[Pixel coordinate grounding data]
- - - - - - -

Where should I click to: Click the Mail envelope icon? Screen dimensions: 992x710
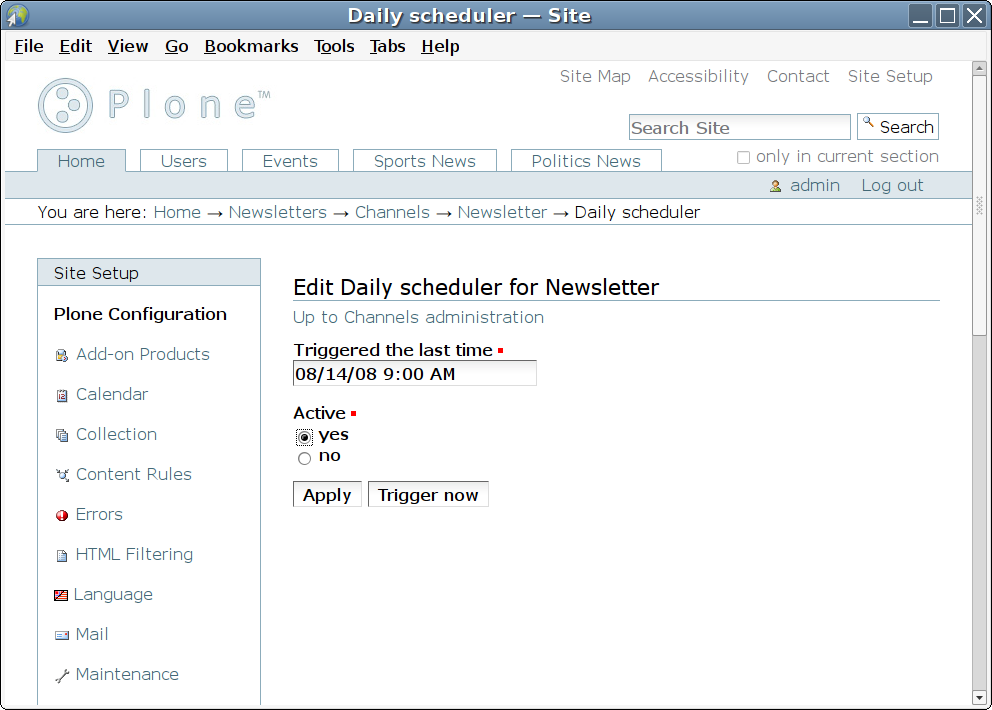(62, 635)
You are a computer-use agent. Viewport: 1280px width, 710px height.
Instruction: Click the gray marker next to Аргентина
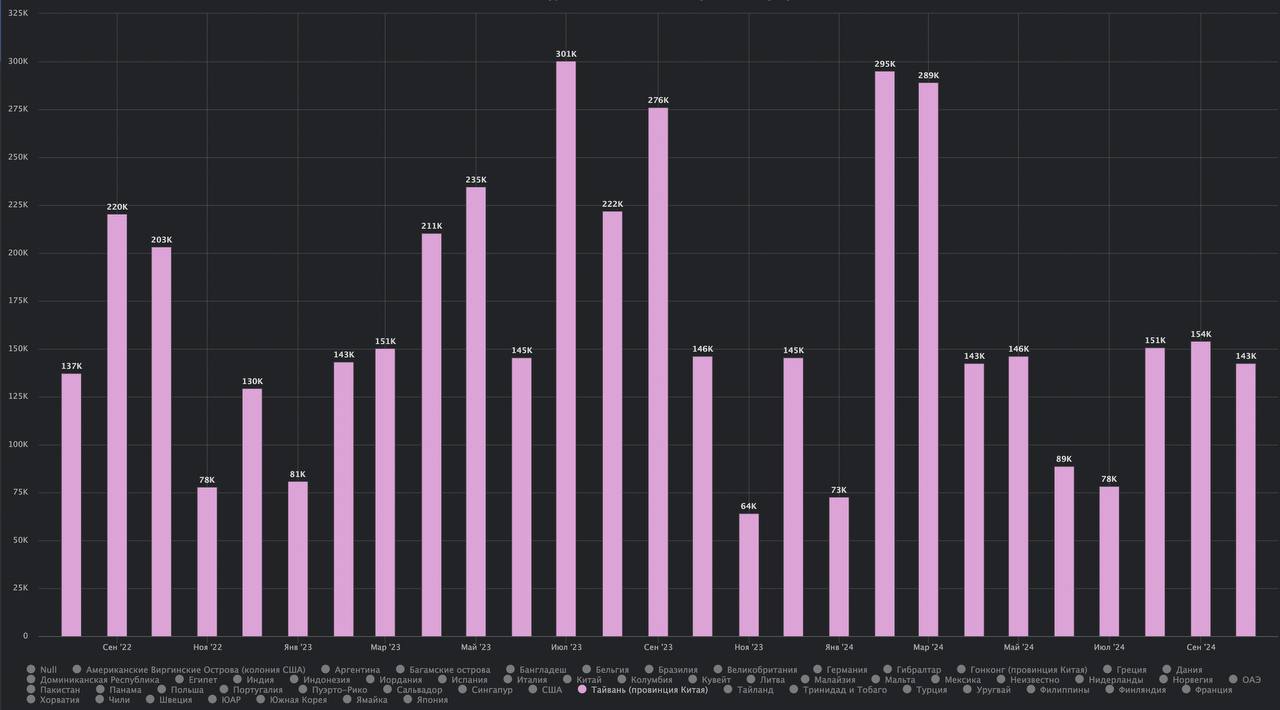click(326, 670)
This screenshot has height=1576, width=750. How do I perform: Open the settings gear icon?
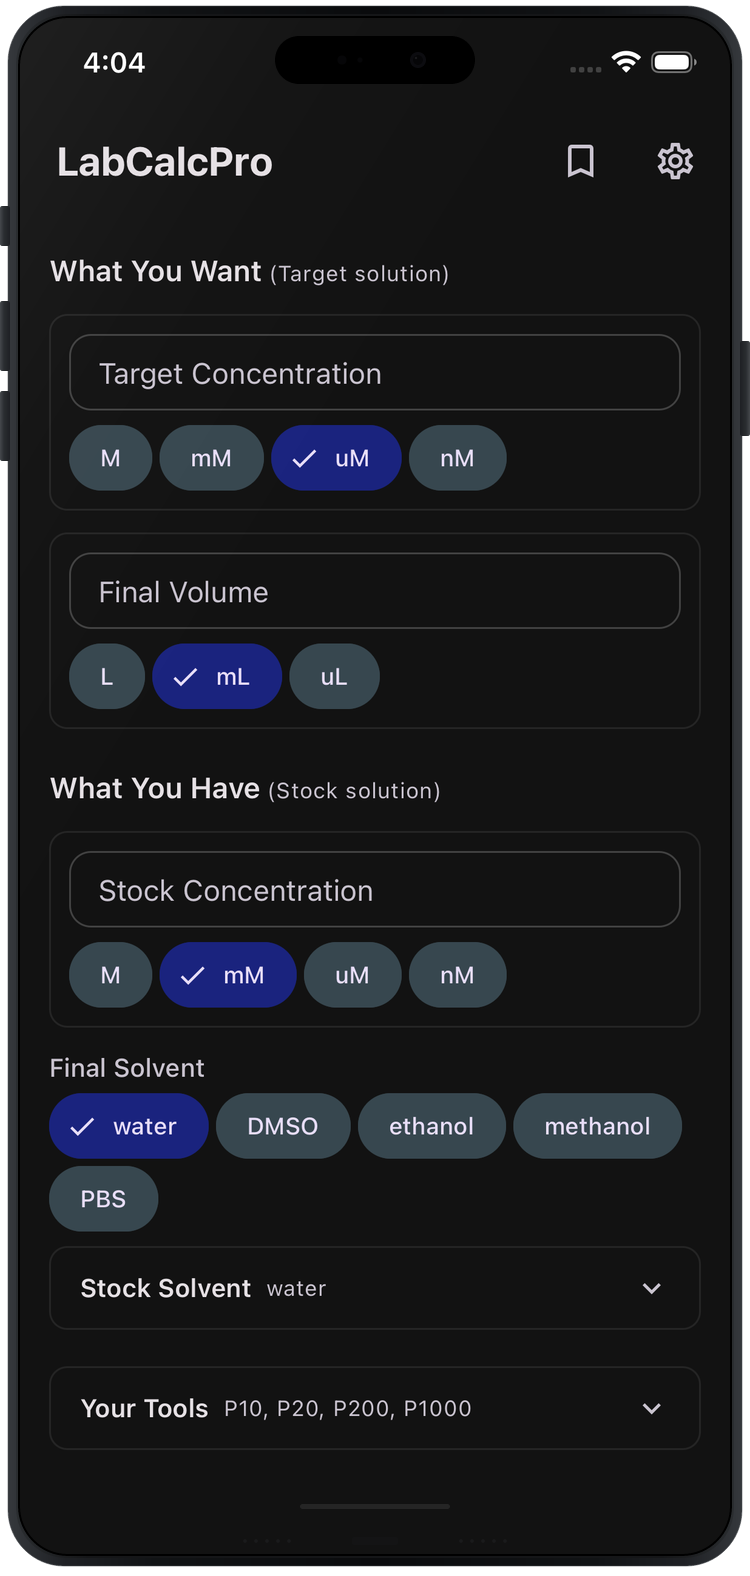[675, 161]
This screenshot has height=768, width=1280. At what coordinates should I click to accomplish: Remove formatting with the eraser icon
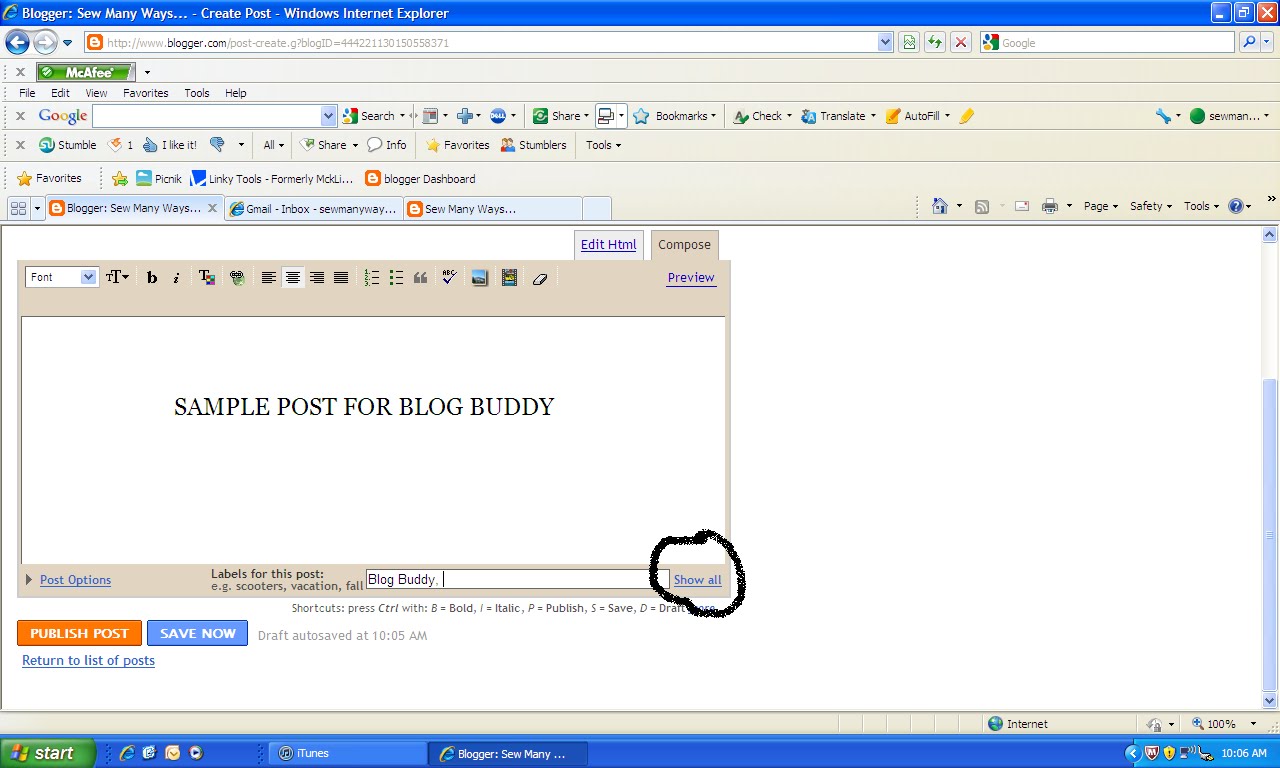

- - - - - - -

What needs to be done
Skip the pictures and output all entries exactly.

Answer space
Where should I click to: Click the Mail envelope icon? Screen dimensions: 992x710
(62, 635)
You are a computer-use agent. Viewport: 1280px width, 710px height.
Instruction: Click the gray marker next to Аргентина
click(326, 670)
This screenshot has height=1576, width=750. How do I perform: Open the settings gear icon?
[675, 161]
This screenshot has height=768, width=1280. At what coordinates should I click to accomplish: Remove formatting with the eraser icon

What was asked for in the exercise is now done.